1. Voice commands are transmitted through a built-in remote control microphone or a smart device.
2. When voice speech starts, the client sends the information of current screen to the server, and the server extracts context information from the screen information to recognize the status.
3. Convert voice signals into text. (STT)
4. Grasp the intention of speech through morpheme analysis, syntax analysis, and semantic analysis of the voice converted into text.
5. In case of a pattern registered in the language model is matched, pass the command to the client.
The technical elements for implementing these screen recognition voice service are as follows:
• Context
A hierarchical structure with priority for matching as a basic processing unit containing predefined patterns on the screen. To identify the intent for the utterance and make an accurate response, it is necessary to check the status of the screen and register matching patterns and commands in each context. For example, if user says "Volume up," common tasks can be taken in any state, but if the command is "Turn TED on," the system needs to distinguish whether to move on the live channel or on the catch-up menu.
• Entity
Entity is an object included in the user's speech pattern, mainly includes channel name in the form of nouns, the VOD category, program name, content name, and channel number.

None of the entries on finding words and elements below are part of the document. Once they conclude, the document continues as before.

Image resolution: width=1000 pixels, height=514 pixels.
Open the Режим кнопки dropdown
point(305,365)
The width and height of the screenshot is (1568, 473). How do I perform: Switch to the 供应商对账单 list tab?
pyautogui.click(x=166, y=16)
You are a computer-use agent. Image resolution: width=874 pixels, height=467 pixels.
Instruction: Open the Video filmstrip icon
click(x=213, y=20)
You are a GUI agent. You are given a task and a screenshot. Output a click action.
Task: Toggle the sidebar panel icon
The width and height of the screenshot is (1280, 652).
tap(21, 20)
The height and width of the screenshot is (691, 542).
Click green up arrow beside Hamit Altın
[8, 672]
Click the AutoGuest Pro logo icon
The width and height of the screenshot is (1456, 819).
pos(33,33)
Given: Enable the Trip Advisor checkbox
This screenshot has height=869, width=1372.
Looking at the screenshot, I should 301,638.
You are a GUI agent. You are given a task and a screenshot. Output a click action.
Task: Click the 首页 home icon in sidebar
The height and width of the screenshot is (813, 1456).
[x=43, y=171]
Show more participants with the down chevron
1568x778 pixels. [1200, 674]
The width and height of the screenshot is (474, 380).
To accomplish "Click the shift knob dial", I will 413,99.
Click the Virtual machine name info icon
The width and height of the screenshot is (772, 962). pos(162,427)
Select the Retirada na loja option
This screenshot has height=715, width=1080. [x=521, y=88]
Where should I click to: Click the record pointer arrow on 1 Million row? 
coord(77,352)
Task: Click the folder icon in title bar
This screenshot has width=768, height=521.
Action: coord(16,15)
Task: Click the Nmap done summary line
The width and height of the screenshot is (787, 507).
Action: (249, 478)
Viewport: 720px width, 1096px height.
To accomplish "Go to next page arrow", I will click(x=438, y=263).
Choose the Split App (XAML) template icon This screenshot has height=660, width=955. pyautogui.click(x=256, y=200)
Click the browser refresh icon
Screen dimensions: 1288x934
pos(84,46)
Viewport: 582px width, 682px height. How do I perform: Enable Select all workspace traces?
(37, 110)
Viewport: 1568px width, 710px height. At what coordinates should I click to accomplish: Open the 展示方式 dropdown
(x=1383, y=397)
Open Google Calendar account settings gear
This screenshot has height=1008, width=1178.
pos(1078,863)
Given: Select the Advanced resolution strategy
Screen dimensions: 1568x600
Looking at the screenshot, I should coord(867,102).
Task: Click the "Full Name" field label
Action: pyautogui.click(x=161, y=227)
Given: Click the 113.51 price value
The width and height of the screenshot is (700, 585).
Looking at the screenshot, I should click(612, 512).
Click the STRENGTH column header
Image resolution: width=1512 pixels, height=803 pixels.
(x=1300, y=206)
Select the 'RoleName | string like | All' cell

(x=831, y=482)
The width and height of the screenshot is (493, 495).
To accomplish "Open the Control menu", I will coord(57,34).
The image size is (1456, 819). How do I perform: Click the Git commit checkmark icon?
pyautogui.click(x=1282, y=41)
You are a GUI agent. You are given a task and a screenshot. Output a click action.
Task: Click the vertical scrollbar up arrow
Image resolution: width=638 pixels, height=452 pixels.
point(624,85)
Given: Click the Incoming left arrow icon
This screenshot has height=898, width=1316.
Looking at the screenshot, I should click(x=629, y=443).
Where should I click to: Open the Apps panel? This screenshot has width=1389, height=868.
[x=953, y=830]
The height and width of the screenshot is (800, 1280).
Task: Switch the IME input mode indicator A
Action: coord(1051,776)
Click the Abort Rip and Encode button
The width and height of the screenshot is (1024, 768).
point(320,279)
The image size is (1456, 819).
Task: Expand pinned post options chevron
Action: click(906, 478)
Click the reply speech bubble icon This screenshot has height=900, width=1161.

Entities can be defined for each context, and voice recognition processing is possible with preregistered entities alone and produce fast performance. For example, if “Avengers” is registered in the movie category entity, the content can be immediately searched even if only “Avengers” is spoken (without any interpretation of the entire sentence).
• Pattern
Pattern is used to distinguish the commands uttered in the form of sentences recognizable in the language model whether they are matched to registered patterns or not. Since voice commands can be expressed in different ways for different people, various patterns must be prepared according to the characteristics of each language to respond. For example, in the case of channel change, it is possible to say "tune", "move", and "go", and the system needs to accurately grasp the phrase and inform the client of the command to change the channel.
• Language Model
A language model is the process of analyzing text to create a pattern, and extracting sentences by predicting the probability between the words that are being spoken. The Voiceable’s NLU determines the meaning of a user command by referring to a hierarchical language model that is dynamically defined according to the state of the application. Voiceable's language model is specialized for TV viewing environments, and is optimized to create patterns and grasp user intentions.
• Client Application
Client Application takes the role of receiving and sending voice data from the device to the server and transmitting the real-time screen information at the time of voice utterance. It is also possible to display a texted voice in real time by running a prompt window on the screen when the speech is made.